▶ [EXERCISE TASK]
Arrange the entries as a numbered list, leaving out blank lines, using only the part that opens with the line containing "The width and height of the screenshot is (382, 215)." and closes with the line containing "Click the 设备和打印机", both ends included.

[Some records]

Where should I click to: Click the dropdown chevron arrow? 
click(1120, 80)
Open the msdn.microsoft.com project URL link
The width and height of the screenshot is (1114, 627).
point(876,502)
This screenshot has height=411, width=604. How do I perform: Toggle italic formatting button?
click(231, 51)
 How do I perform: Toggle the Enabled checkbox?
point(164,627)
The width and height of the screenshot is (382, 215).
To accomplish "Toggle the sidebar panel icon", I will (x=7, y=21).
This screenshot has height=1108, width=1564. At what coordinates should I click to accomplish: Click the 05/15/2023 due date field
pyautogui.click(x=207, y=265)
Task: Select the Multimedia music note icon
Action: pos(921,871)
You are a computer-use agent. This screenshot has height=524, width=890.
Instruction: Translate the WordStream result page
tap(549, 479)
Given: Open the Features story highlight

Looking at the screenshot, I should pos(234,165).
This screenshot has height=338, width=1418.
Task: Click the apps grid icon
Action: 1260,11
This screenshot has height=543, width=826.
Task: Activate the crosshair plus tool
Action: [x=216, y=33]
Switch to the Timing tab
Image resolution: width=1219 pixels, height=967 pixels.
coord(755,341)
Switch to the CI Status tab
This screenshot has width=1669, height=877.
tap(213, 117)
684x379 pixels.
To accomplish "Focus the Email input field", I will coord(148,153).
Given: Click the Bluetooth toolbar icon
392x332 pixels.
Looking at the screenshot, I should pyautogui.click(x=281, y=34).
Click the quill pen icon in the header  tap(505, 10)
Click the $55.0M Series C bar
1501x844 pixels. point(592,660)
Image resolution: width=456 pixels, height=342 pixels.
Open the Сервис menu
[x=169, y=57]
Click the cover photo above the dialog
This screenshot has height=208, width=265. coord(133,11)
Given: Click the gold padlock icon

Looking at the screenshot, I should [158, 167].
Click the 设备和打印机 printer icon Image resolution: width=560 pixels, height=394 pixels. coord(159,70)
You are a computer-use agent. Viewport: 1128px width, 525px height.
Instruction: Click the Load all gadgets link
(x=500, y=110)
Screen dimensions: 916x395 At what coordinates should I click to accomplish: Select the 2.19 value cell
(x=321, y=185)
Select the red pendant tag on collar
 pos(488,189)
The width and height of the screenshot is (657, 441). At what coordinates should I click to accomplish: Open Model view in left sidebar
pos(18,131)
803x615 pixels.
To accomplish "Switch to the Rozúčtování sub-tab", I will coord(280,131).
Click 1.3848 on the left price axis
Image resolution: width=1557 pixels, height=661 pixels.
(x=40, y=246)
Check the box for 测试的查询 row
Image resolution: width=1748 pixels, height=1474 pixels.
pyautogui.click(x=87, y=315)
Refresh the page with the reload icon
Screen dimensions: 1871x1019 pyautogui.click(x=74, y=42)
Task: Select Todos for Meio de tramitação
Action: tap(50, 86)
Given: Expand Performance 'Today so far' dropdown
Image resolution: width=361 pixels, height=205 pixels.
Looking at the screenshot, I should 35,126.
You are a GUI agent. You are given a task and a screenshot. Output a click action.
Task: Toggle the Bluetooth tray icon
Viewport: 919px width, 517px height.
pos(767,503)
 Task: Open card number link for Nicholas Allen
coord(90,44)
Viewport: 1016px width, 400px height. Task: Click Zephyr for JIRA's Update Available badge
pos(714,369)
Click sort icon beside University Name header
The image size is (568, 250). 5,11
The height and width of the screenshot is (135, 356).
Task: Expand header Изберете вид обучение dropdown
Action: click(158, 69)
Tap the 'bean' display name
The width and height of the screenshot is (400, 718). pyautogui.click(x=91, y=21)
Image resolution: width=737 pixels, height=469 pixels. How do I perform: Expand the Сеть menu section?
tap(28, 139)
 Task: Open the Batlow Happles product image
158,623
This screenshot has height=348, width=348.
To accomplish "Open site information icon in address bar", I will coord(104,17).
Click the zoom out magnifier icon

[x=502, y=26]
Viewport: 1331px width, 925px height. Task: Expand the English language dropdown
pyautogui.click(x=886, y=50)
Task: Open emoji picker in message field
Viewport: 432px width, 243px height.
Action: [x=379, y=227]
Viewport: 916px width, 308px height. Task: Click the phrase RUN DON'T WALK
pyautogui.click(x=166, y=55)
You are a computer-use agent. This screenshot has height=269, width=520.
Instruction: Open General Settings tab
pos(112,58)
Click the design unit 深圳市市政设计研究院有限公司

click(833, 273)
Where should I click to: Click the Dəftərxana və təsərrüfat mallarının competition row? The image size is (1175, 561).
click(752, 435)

▶ [PROBLEM SOLUTION]
1. The width and height of the screenshot is (382, 215).
2. To accomplish "Toggle the sidebar panel icon", I will (x=7, y=21).
3. This screenshot has height=1108, width=1564. At what coordinates should I click to accomplish: Click the 05/15/2023 due date field
4. pyautogui.click(x=207, y=265)
5. Task: Select the Multimedia music note icon
6. Action: pos(921,871)
7. You are a computer-use agent. This screenshot has height=524, width=890.
8. Instruction: Translate the WordStream result page
9. tap(549, 479)
10. Given: Open the Features story highlight
11. Looking at the screenshot, I should pos(234,165).
12. This screenshot has height=338, width=1418.
13. Task: Click the apps grid icon
14. Action: 1260,11
15. This screenshot has height=543, width=826.
16. Task: Activate the crosshair plus tool
17. Action: [x=216, y=33]
18. Switch to the Timing tab
19. Image resolution: width=1219 pixels, height=967 pixels.
20. coord(755,341)
21. Switch to the CI Status tab
22. This screenshot has width=1669, height=877.
23. tap(213, 117)
24. 684x379 pixels.
25. To accomplish "Focus the Email input field", I will coord(148,153).
26. Given: Click the Bluetooth toolbar icon
27. 392x332 pixels.
28. Looking at the screenshot, I should pyautogui.click(x=281, y=34).
29. Click the quill pen icon in the header  tap(505, 10)
30. Click the $55.0M Series C bar
31. 1501x844 pixels. point(592,660)
32. Image resolution: width=456 pixels, height=342 pixels.
33. Open the Сервис menu
34. [x=169, y=57]
35. Click the cover photo above the dialog
36. This screenshot has height=208, width=265. coord(133,11)
37. Given: Click the gold padlock icon
38. Looking at the screenshot, I should [158, 167].
39. Click the 设备和打印机 printer icon Image resolution: width=560 pixels, height=394 pixels. coord(159,70)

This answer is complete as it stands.